El regreso de Donald Trump a la presidencia de los Estados Unidos ha encendido alarmas en diversos sectores económicos y sociales, incluyendo la industria de los videojuegos. Tras asumir el cargo el pasado 20 de enero de 2025, Trump reafirmó sus planes de revisar acuerdos comerciales con China, México y Canadá, además de imponer nuevos aranceles que podrían alterar significativamente el costo de los videojuegos físicos y digitales en México y otros países.
Impacto de los Aranceles en la Industria del Gaming
Uno de los puntos más preocupantes es la intención del mandatario de imponer un arancel del 25% a las importaciones provenientes de México y Canadá, con efectos a partir del 1 de febrero. Aunque esta medida aún está sujeta a confirmación, analistas advierten sobre sus implicaciones:
Aumento en el costo de producción
Mat Piscatella, analista de la firma Circana, destaca que gran parte de la infraestructura para producir discos de videojuegos está ubicada en México. La introducción de aranceles podría forzar a las compañías a trasladar esos costos adicionales a los consumidores, elevando el precio de los juegos físicos.
Impacto en los juegos digitales
Piscatella señala que, para mantener la paridad de precios, las empresas también podrían aumentar el costo de los videojuegos digitales, lo que afectaría tanto a jugadores de formato físico como digital.
Reducción en lanzamientos físicos
La producción de discos podría reducirse significativamente, ya que las compañías buscarían alternativas para minimizar costos. Esto aceleraría la transición hacia un mercado predominantemente digital.
Alternativas y Futuro del Mercado
A pesar del impacto potencial de estas medidas, Piscatella resalta que trasladar la producción de videojuegos físicos a Estados Unidos implicaría una inversión considerable, algo poco probable en el contexto actual. Esto refuerza la importancia del mercado digital, que ya domina gran parte de las ventas globales de videojuegos.
Sin embargo, el anuncio llega en un momento delicado. Rumores recientes apuntan a que títulos esperados como GTA VI podrían debutar con un precio base de $100 USD, lo que podría sentar un precedente para otros desarrolladores y aumentar aún más los costos.
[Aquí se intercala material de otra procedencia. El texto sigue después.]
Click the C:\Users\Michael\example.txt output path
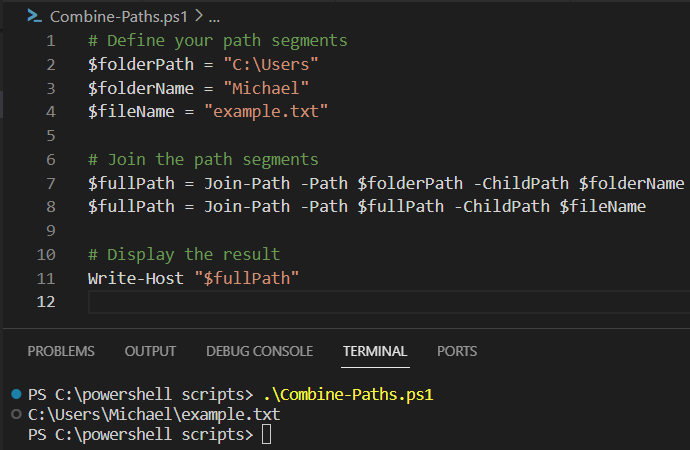coord(154,414)
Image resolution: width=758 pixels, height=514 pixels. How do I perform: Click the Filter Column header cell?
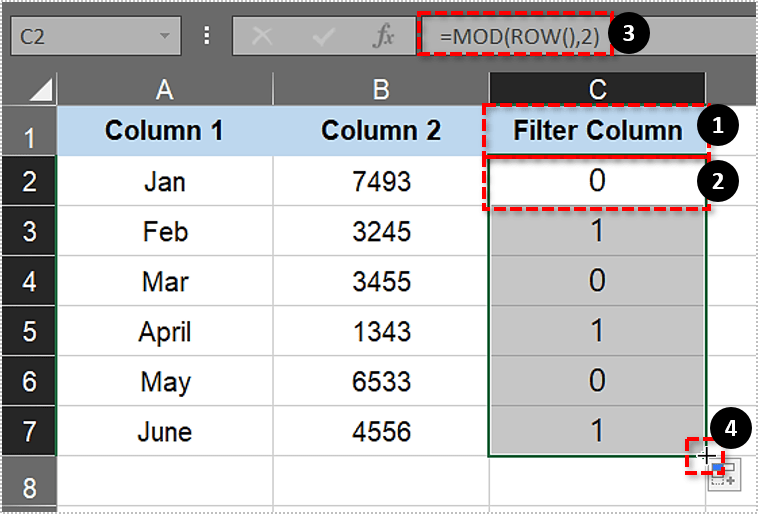[597, 130]
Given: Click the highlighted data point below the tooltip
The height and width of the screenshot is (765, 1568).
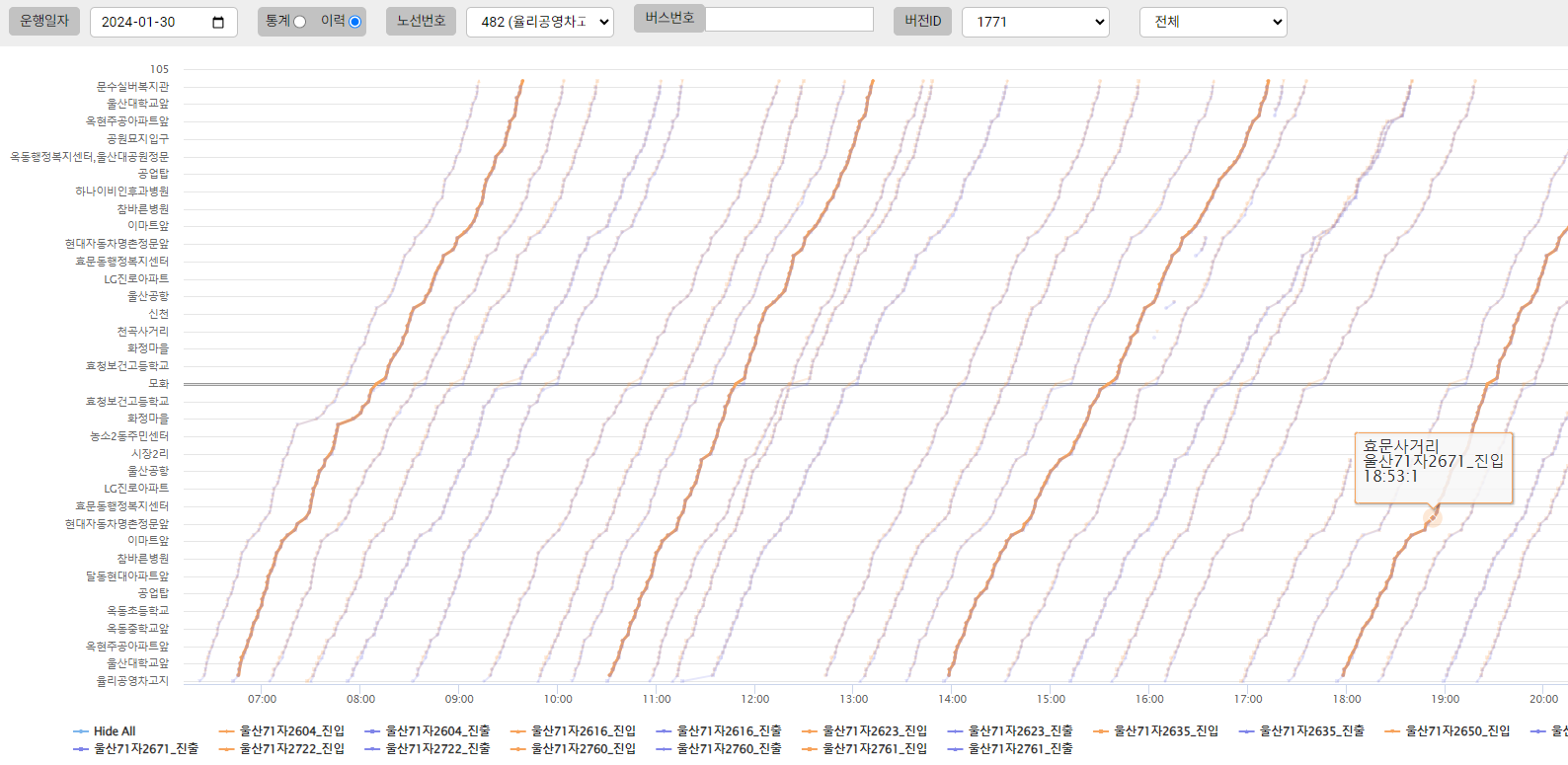Looking at the screenshot, I should click(x=1433, y=517).
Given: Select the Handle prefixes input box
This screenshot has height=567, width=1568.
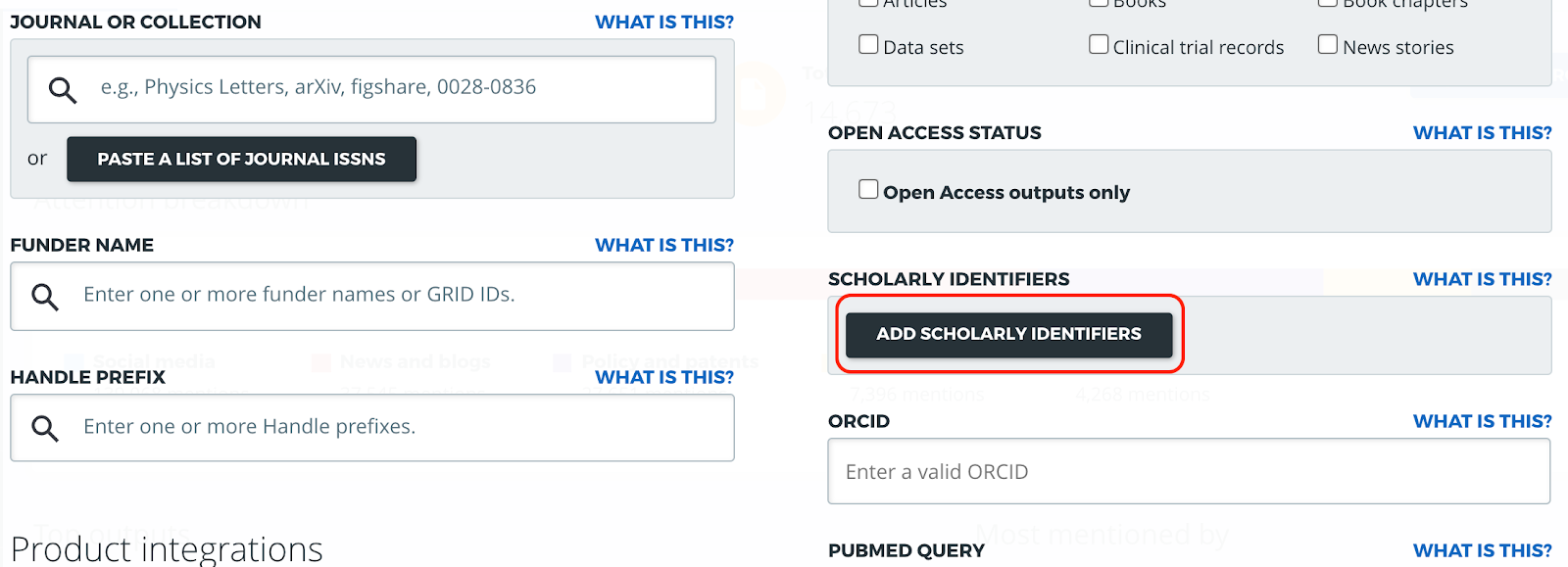Looking at the screenshot, I should tap(392, 427).
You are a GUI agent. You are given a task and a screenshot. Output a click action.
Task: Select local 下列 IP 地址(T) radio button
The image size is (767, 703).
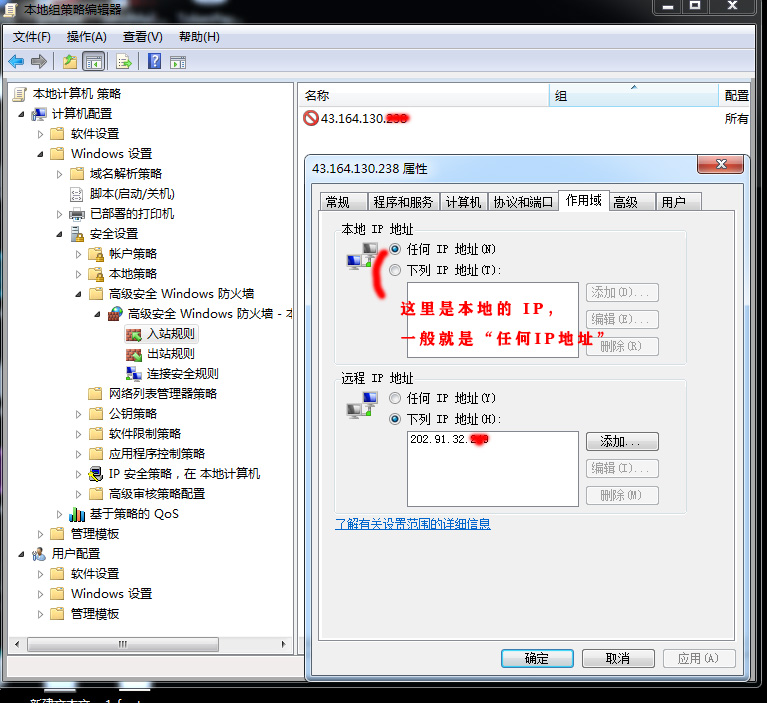pos(395,270)
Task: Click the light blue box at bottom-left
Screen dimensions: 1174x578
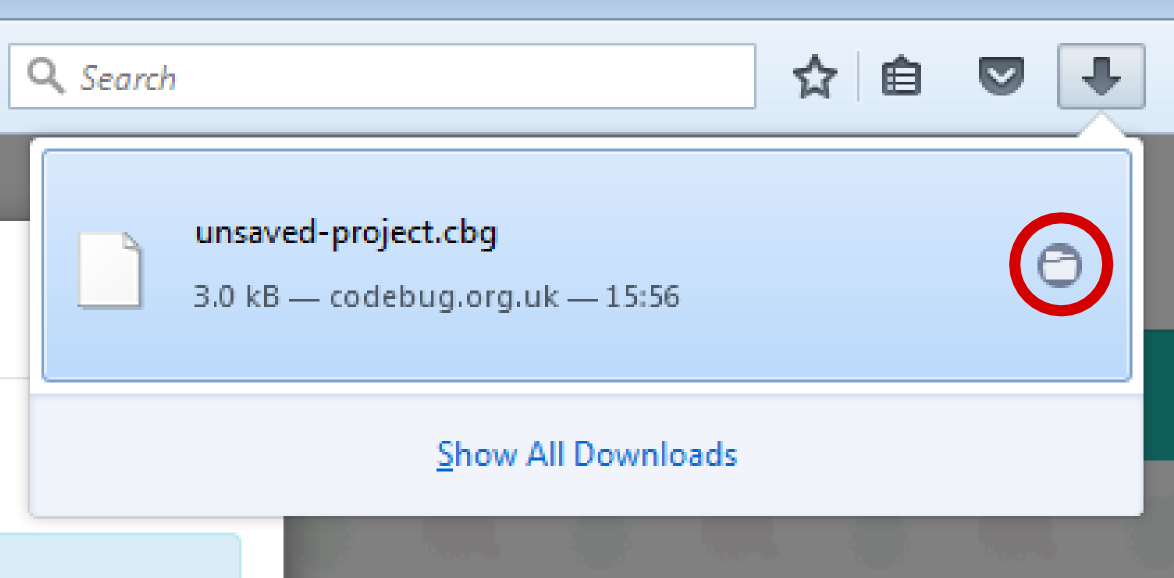Action: click(120, 556)
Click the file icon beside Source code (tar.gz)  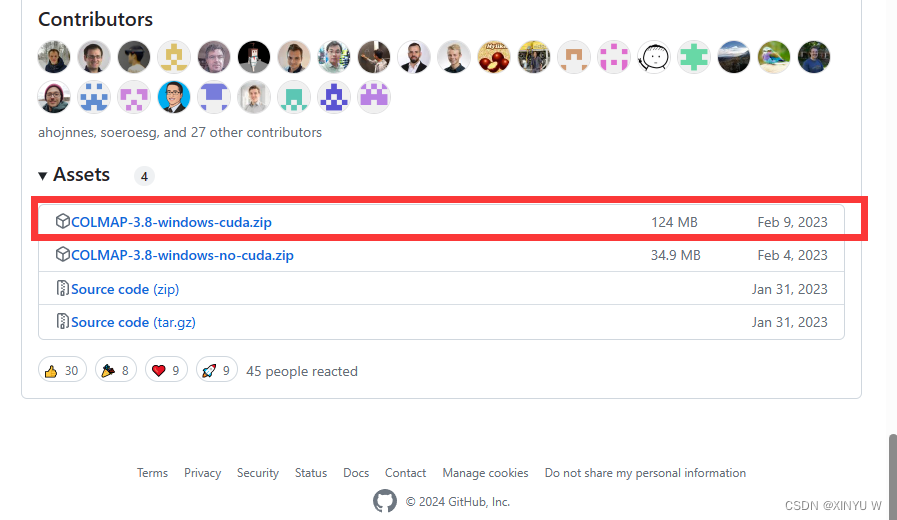[62, 322]
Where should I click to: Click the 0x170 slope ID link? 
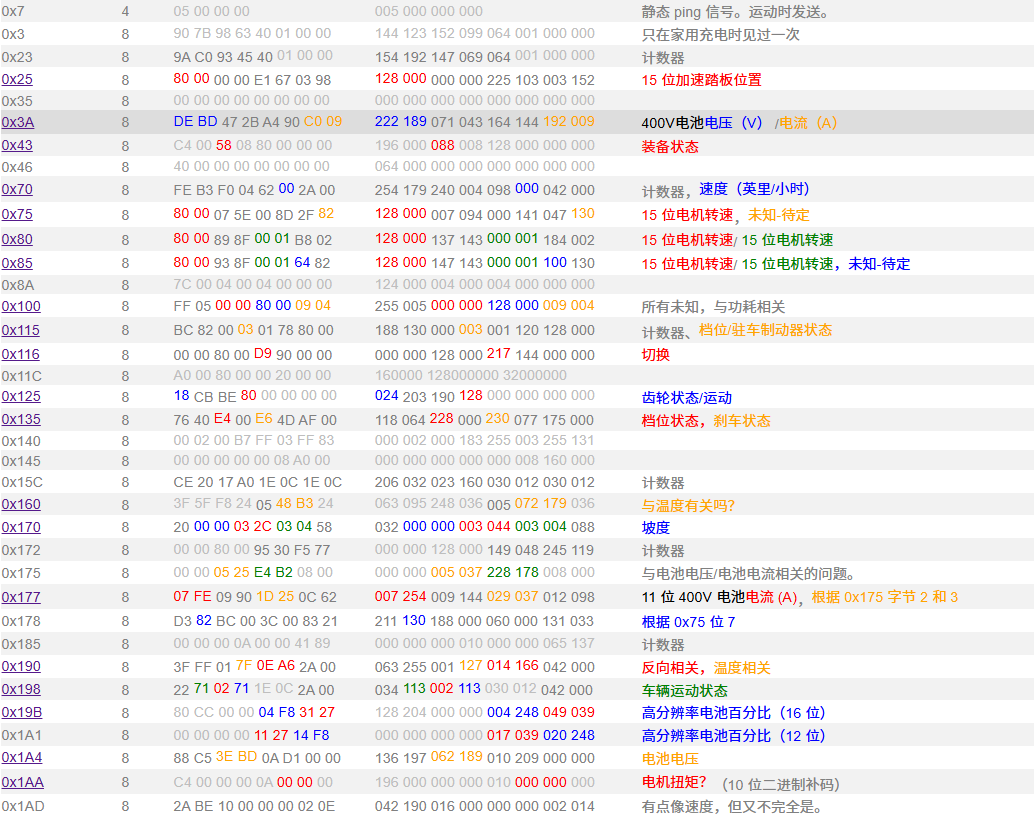click(21, 527)
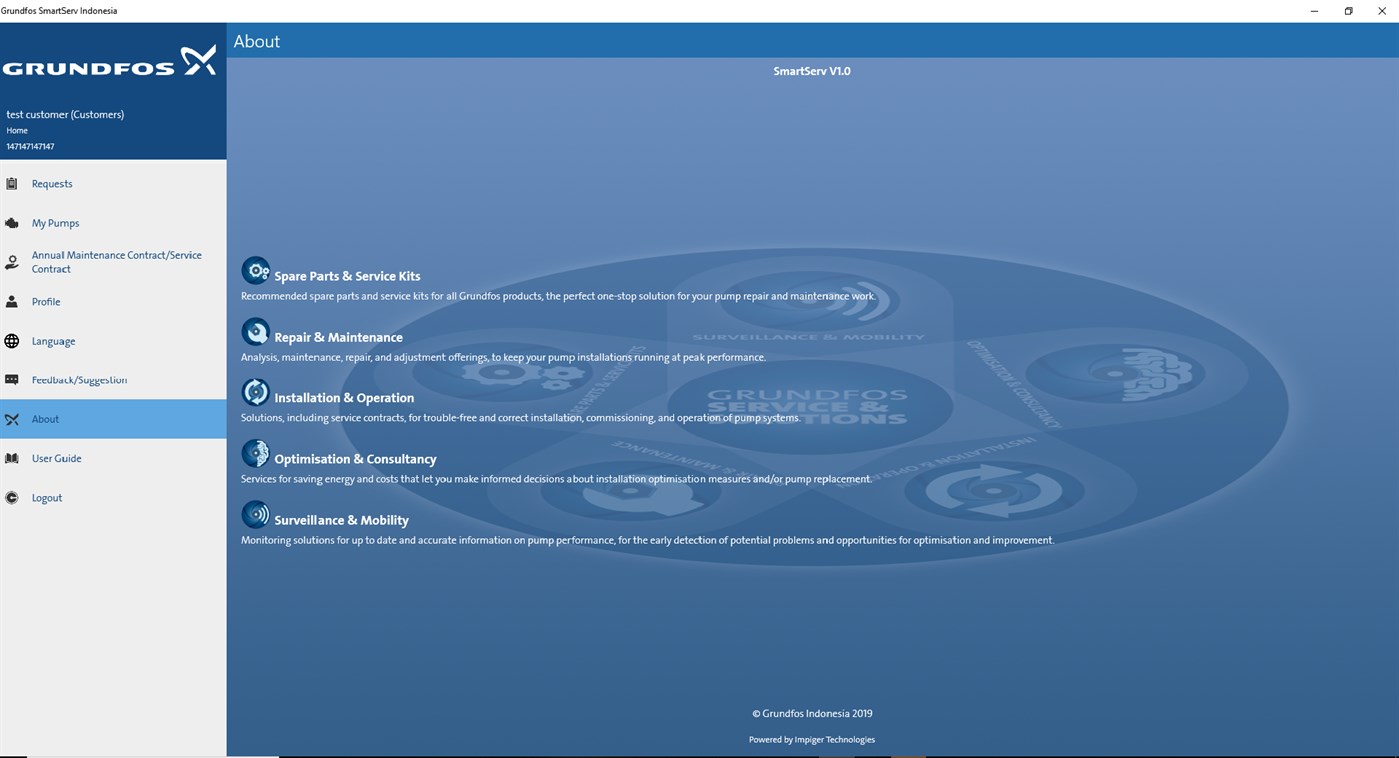Click the Grundfos logo
The height and width of the screenshot is (758, 1399).
(x=109, y=59)
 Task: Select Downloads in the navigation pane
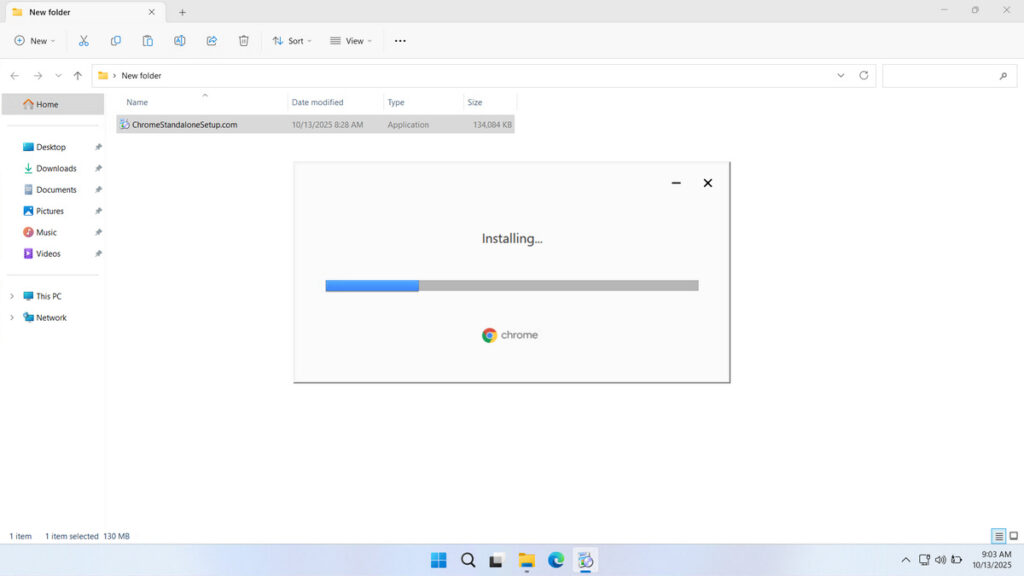[56, 168]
¿Qué Significa Esto para los Gamers?
El impacto de las políticas de Trump podría traducirse en un mercado más costoso y con menos opciones físicas, especialmente para aquellos que dependen de videojuegos producidos en México. Si los precios de los videojuegos digitales también aumentan, los jugadores deberán ajustar sus hábitos de compra o esperar descuentos significativos en plataformas digitales.
En cualquier caso, la industria del gaming enfrenta un periodo de incertidumbre que podría redefinir su dinámica en los próximos años. ¿Será este el impulso final hacia un modelo 100% digital, o las compañías buscarán soluciones para mantener el acceso a los formatos tradicionales?
¿Tú qué opinas? ¿Estás dispuesto a pagar más por tus juegos favoritos o preferirías que las compañías encuentren una solución diferente?